Texte fourni:
/---

Voyage commenté de Mulhouse à Belfort par le train et la route en 1947. Alex Schwobthaler passe par Zillisheim, Illfurth, Altkirch, Ballersdorf et Pérouse. Il filme les paysages naturels, l'activité industrielle et agricole, le patrimoine religieux et les monuments relatifs aux trois guerres contre l'Allemagne.

Description


Départ d’un train en gare (le chef de gare siffle). Sur fond de train en marche, apparaissent les cartons suivants :

« Les actualités REX présentent »

« D’une ville à l’autre » (avec deux clochers dessinés) »

« Découpage et prises de vues Alex Schwobthaler »

« Assistant photographique Gil Schwobthaler »

La locomotive filmée en plan rapprochée passe avec le mécanicien à la porte. Les wagons avec les passagers à la fenêtre faisant signe de la main. Les voies à la sortie de Mulhouse.

« Nous longeons le Canal du Rhône au Rhin… »

Le train en perspective filmé par la fenêtre. Le train et son panache de fumée passe en ombre chinoise sur le ciel.

\---

Objectif de l'exercice: Pouvez-vous poursuivre la description du film sur le trajet de Mulhouse à Belfort, en reprenant juste après sa dernière phrase ? La liste qui suit provient d'une autre source.

Document source:
/---

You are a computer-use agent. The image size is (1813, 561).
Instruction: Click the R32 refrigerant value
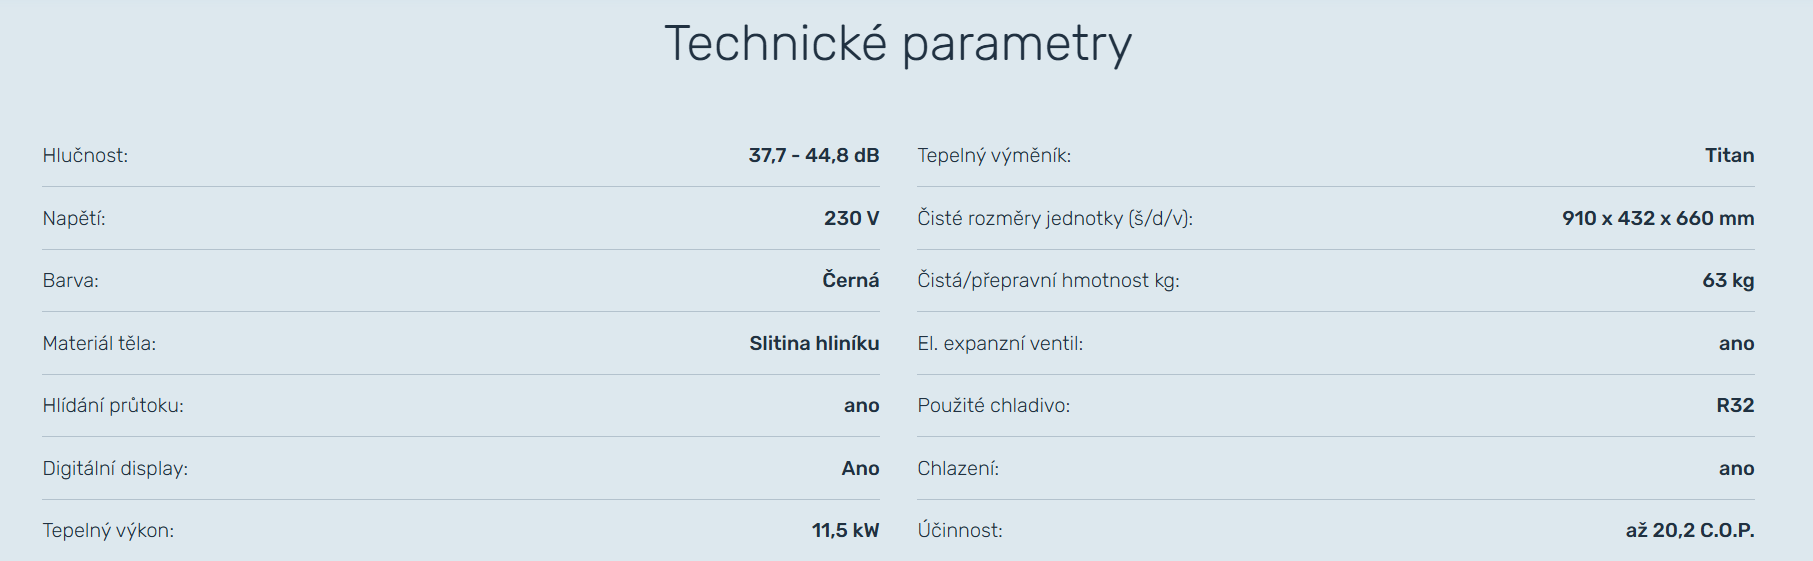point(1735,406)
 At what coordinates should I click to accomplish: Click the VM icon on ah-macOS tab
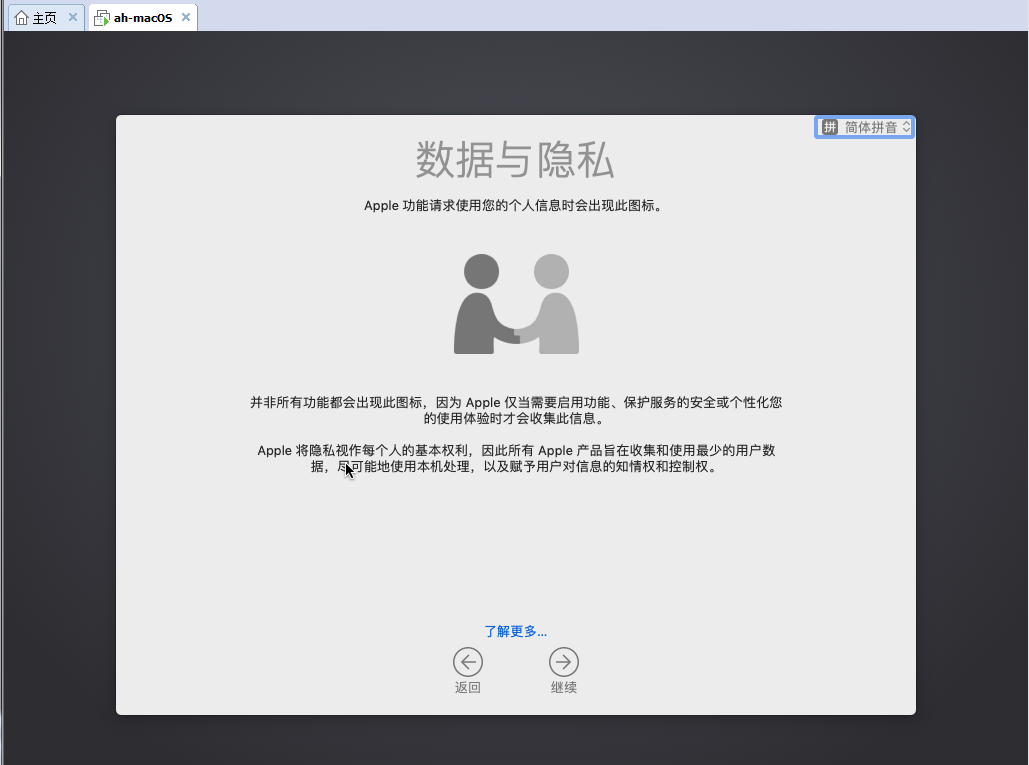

\---

Réponse attendue:
« … et atteignons le Séminaire de Zillisheim, dans son cadre de verdure. »

Le séminaire (panoramique rapide vers le haut. Un homme passe en kayak avec un enfant à bord. Des pêcheurs au bord du canal. Des Canards nagent. Une péniche passe. Une barque avec trois jeunes gens. Un tracteur passe sur le chemin de halage. Plan large du canal avec le tracteur, la péniche et le Séminaire. Plan serré sur les portes de l’écluse laissant apsser l’eau. L’éclusière actionne les portes. La péniche "Anerbach" s’avance, filmée en plongée. Gros plan sur l’eau qui monte. La péniche et l’éclusier actionnant les portes. Le train filmé à ras des voies dépasse la caméra sur la droite.

« Plus loin, vers Illfurth, la vieille église du Burn, poétique et solitaire… »

La Chapelle du Burnkirch vue depuis le chemin y menant ; une femme et un homme à bicyclette arrivent de derrière la caméra ; deux femmes se promènent près de l’église, léger recadrage sur la gauche et vers le haut pour capter à la fois le bâtiment et les personnages. Panoramique droit sur la toiture. Plan fixe sur la façade, les deux femmes franchissent la porte ouverte ; panoramique gauche vers le clocher. Le train filmé en contre-plongée à ras des voies dépasse la caméra sur la gauche. À ras des voies, les wagons passent vers la droite de l’écran. Reflet d’un bovin dans l’eau, plan de bovins dans un pré.

« Et partout l’Ill, sinueuse et cristalline, reflète les chromes de ce coin de France. »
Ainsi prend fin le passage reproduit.